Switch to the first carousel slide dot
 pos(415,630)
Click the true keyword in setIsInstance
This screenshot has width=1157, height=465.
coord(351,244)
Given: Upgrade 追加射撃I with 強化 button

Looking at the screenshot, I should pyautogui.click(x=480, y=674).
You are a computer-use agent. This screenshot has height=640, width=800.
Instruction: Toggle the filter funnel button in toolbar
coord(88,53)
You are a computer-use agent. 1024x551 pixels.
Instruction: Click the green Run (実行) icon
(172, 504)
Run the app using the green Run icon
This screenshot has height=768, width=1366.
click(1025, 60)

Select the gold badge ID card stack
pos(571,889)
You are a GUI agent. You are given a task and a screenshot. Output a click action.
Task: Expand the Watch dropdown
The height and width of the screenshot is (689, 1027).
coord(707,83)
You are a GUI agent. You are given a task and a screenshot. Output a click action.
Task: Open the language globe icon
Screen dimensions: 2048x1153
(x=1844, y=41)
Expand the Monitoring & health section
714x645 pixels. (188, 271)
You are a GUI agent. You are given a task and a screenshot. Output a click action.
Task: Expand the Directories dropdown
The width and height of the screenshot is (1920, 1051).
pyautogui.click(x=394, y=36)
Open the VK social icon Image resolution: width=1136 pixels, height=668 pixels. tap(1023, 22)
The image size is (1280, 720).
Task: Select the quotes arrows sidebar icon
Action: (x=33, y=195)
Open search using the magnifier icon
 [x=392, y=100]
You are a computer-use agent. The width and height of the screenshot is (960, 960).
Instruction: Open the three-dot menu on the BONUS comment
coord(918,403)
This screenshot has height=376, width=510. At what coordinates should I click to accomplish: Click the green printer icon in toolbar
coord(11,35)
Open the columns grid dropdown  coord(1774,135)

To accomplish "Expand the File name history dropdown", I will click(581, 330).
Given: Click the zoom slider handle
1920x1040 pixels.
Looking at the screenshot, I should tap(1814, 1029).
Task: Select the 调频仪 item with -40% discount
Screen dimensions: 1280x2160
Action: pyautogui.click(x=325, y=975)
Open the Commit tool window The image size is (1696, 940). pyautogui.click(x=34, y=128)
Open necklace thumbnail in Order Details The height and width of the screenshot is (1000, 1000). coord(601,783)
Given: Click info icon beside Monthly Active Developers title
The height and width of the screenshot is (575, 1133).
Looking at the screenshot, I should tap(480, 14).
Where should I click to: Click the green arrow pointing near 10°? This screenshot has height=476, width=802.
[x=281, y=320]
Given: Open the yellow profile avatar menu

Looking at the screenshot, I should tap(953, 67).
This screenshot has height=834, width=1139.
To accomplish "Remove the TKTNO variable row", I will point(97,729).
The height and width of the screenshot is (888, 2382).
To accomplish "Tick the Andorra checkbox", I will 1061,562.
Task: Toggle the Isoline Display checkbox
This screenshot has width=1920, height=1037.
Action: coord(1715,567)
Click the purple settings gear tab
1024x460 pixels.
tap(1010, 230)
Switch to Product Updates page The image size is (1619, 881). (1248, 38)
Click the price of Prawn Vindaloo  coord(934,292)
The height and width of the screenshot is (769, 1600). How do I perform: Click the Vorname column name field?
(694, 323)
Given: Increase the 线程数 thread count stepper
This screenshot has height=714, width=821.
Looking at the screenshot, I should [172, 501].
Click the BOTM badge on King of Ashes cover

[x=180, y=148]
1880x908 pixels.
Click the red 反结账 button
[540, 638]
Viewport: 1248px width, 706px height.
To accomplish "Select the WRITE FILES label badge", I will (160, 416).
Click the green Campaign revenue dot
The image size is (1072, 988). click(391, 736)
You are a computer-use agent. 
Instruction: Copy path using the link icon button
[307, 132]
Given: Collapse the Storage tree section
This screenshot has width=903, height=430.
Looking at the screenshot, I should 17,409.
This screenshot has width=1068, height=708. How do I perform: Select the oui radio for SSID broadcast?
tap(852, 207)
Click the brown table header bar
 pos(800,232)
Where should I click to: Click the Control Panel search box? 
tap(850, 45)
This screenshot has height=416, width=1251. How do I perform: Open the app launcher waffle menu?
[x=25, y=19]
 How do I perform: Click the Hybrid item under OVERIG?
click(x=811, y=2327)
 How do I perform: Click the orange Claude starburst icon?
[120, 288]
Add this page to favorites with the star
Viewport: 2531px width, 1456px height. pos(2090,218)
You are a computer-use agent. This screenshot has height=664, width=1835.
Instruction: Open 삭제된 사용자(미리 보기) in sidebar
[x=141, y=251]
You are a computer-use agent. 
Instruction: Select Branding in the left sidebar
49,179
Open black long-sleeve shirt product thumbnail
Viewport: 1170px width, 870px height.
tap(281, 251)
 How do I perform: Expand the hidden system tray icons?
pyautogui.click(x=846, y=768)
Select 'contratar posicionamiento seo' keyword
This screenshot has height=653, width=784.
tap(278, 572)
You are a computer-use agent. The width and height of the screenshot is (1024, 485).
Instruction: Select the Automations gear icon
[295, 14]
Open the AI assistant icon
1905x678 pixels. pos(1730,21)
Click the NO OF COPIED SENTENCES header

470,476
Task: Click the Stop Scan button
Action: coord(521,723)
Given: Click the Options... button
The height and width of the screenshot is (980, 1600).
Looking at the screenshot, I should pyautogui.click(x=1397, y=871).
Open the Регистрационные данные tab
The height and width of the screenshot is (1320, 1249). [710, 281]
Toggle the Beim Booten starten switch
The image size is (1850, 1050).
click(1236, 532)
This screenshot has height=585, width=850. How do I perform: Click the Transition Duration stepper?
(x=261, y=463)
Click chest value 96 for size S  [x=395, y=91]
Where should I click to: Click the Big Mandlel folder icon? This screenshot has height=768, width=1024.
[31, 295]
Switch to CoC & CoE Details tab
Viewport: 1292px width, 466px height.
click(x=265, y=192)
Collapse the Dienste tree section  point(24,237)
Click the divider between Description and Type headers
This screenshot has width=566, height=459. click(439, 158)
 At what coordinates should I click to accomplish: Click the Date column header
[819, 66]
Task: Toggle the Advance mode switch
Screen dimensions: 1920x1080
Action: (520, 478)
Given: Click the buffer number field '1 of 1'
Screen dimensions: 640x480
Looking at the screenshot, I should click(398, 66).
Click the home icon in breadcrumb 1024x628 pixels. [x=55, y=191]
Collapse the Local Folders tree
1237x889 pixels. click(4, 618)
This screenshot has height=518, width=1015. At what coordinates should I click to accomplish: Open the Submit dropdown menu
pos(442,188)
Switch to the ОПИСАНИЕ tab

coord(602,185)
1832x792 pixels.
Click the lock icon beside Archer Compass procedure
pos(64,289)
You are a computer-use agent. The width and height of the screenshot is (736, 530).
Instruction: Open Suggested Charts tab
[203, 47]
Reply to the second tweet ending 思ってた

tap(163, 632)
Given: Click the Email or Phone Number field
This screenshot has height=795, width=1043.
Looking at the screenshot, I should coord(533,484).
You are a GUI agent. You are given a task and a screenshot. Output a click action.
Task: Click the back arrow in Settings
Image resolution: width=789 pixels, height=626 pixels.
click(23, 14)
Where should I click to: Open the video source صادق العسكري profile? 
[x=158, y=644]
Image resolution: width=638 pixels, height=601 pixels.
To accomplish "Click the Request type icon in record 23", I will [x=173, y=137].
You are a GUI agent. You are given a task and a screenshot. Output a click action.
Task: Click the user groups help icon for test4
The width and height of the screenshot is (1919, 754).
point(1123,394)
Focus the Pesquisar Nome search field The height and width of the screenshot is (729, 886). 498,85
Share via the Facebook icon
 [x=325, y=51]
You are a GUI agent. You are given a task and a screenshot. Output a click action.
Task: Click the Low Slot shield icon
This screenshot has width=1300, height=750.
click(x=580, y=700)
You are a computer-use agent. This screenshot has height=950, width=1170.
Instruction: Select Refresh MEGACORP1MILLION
──────
■ Action item
All lines from the one that holds "Focus the Pesquisar" through the end of the records are to be returned exactly, including both boundary lines, and no others.

■ Answer area
Focus the Pesquisar Nome search field The height and width of the screenshot is (729, 886). 498,85
Share via the Facebook icon
 [x=325, y=51]
You are a GUI agent. You are given a task and a screenshot. Output a click action.
Task: Click the Low Slot shield icon
This screenshot has width=1300, height=750.
click(x=580, y=700)
You are a computer-use agent. This screenshot has height=950, width=1170.
Instruction: Select Refresh MEGACORP1MILLION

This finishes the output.